CALGARY — One of Europe’s leading clean energy entrepreneurs has made a bet on Alberta’s wind potential with a significant investment in an area that has been dubbed Canada’s wind mecca
Mainstream Renewable Power, a company founded by Irishman Eddie O’Connor, agreed late Wednesday to an 80-per-cent stake in a joint venture with privately owned Alberta Wind Energy Corp. on an $850-million wind development project near Pincher Creek, Alta.
The gusty location in the province’s southwest corner is home to more than 200 wind turbines, the highest concentration of wind energy production in the country. Mr. O’Connor is a clean energy visionary – nicknamed “Eddie the Evangelist” – who calls wind the new oil. His ambition is to develop a staggering million megawatts of offshore wind power in Europe – enough to make the continent energy self-sufficient.

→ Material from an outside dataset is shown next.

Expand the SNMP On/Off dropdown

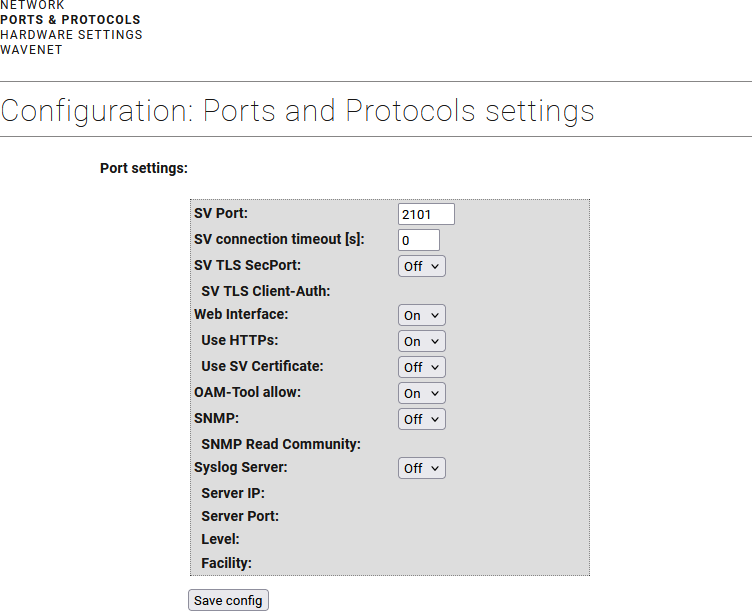click(422, 419)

The joint venture with Alberta Wind Energy marks Mr. O’Connor’s first foray into Canada with Mainstream, a Dublin-headquartered company he founded last February. He grew his first wind venture, Dublin-based Airtricity, into an Irish phenomenon that sold its worldwide assets a year ago for $4.1-billion (U.S.).
Last year, Mr. O’Connor signed a $1-billion joint venture deal with Santiago-based Andes Energy to develop 400-megawatts of wind power in Chile.

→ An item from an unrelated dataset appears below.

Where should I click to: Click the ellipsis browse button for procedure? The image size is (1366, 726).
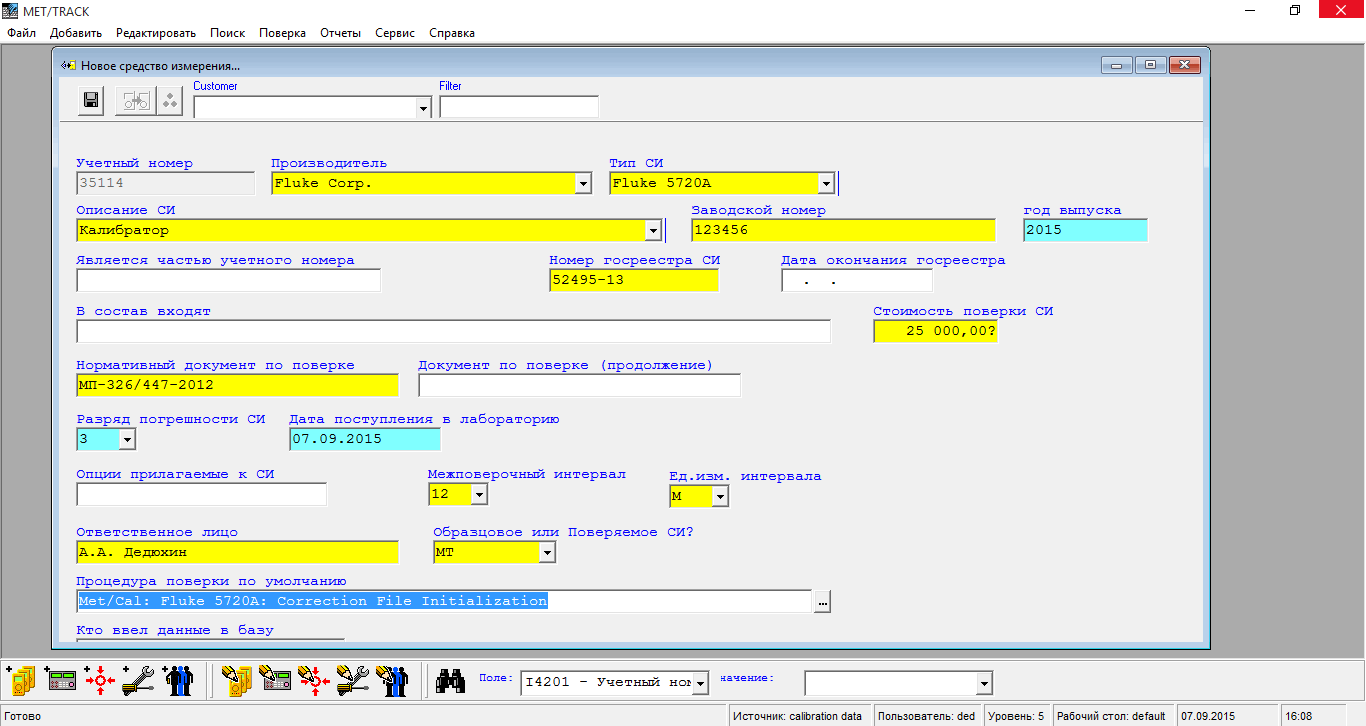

Mr. O’Connor’s push into Canada prompted relief in an industry that has struggled with choked credit markets and increased bank scrutiny. One domestic wind developer, EarthFirst Canada Inc., has been forced into bankruptcy protection, while many others are struggling, analysts said.
“It’s a good signal, because at the end of the day Canada is competing for investment with other jurisdictions,” said Robert Hornung, president of the Canadian Wind Energy Association. “And there’s no doubt the challenge is a little tougher for Canada today with the arrival of the Obama administration, which has clearly identified wind energy as a key element of their stimulus package.”
After several years of interest – and some acquisitions – by foreign firms like French-based GDF Suez, Florida Power and Light and General Electric Co., the acquisition market for Canadian clean energy has almost completely dried up since last October.
“This Mainstream and Alberta Wind Energy deal is the first significant one I’ve heard about in some time,” said Leanne Sereda, leader of PricewaterhouseCoopers Canada’s Alternative Energy Practice. In a report released yesterday, PwC found that global renewable energy players conducted $70.4-billion worth of deals in the past two years, 10 per cent of the energy sector total. Of those, 57 per cent have been wind.
However, the value of such deals in North America dropped by 40 per cent last year, as the global credit crisis wreaked havoc with wind companies that suddenly found their access to critical streams of capital blocked.
With Mr. O’Connor’s reputation for successfully building wind farms, Mainstream sees itself as uniquely situated to capitalize on those problems and is planning a series of “opportunistic” acquisitions. It is looking across Canada – especially in Ontario and Alberta, where it is easier to access electrical grids – and around the world, said Canadian general manager Sherra Zulerons.
“We are one of maybe the few companies that is in a position to make a purchase,” Ms. Zulerons said. “And there are a lot of projects out there that are for sale.”
Canada, she said, is attractive for its proximity to the U.S. grid and its relatively virgin wind landscape: With Alberta Wind Energy, Mainstream plans to produce 400 megawatts of electricity by 2013, almost equal to Alberta’s current wind output. The company expects to bring 1,300 megawatts of wind power online across North America within the next five years.
Canada currently generates 2,246 megawatts of wind power, less than a 10th of Germany’s output. Alberta is the third-largest wind producer, behind Ontario and Quebec.